Lamina glia differentiation and migration occur normally in vav mutant optic lobes. Preparations of wild-type (wt) and vav mutant eye–brain complexes dissected from third instar larvae. Laser confocal microscopy 2 μm sections of optic lobes in which glial cells and R cell axons were visualized with anti-repo antibody (green) and mAb 24B10 (red), respectively. A, In wild-type larvae, glial cells, which have already migrated at this stage, are organized in three layers at the lamina plexus. R cell axons target between two layers of glial cells. B, In vav mutants, glia differentiation and migration are not compromised.

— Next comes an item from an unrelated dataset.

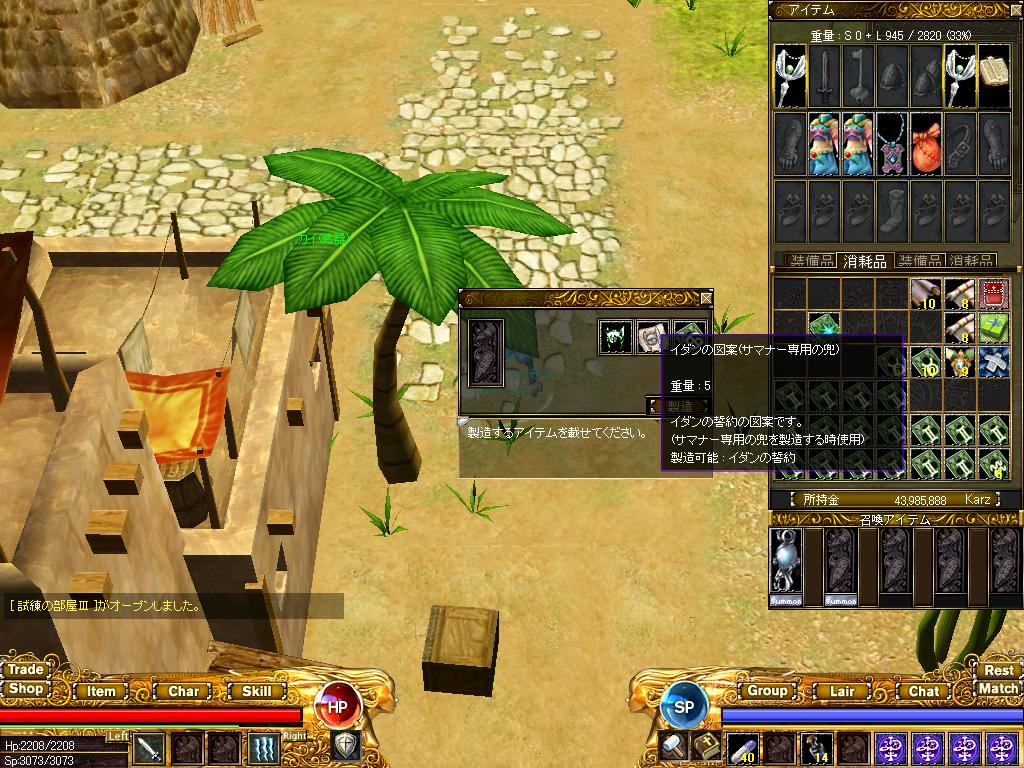Select the red chest item in inventory

point(993,293)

In addition, the number of glial cells is not reduced and the lamina regions lacking axon innervation do not correlate with a lack of glial cells (arrowheads).

Figure 7.

Vav function is required in R cell axons but not in the target to control axonal projections. A–E, Laser confocal microscopy of double-immunolabeled wild-type (wt) (A) and vav mutant (B–E) mosaic late third instar visual systems is shown. R cell axons were visualized with mAb 24B10 (red), and MARCM clones are visualized with GFP. Stacks of various 1 μm sections were made. A, In wild type, GFP-marked R cell axons target to appropriate locations in the lamina and medulla. B, C, While some homozygous vav mutant R cell axons target the lamina correctly (arrows), other axons (presumably R1–R6) project to a wrong layer below the lamina (arrowhead), from where some of them (presumably R7 and R8) extend deeper in the medulla. D, Wild-type R cell axons project correctly in the lamina plexus between two layers of vav mutant epithelial and marginal glial cells. E, Large clones of vav mutant cells in the medulla and the lamina do not affect R cell axon projections.

Figure 8.

Central brain defects in the adult vav mutant. Serial 7 μm paraffin frontal sections of wild-type and vav mutant adult brains were stained with the axon marker FasII to highlight different neuropilar structures. Dorsal is above. A, In wild-type larvae, central complex regions such as the fan-shaped body (fb) and the ellipsoid body (eb) are stained with FasII, as well as the mushroom bodies (mb). B, The main brain structures are present in vav mutant brains. C, Higher magnification of wild-type ellipsoid body showing the characteristic ring-like shape of this structure. D, E, Ellipsoid bodies from vav mutants show axonal growth arrest with various expressivities (arrowheads), resulting in ventrally opened structures along the midline. In the milder cases (D) only the outside ring of the ellipsoid body is opened, whereas in stronger cases (E) axons forming both the outside and inside rings are affected.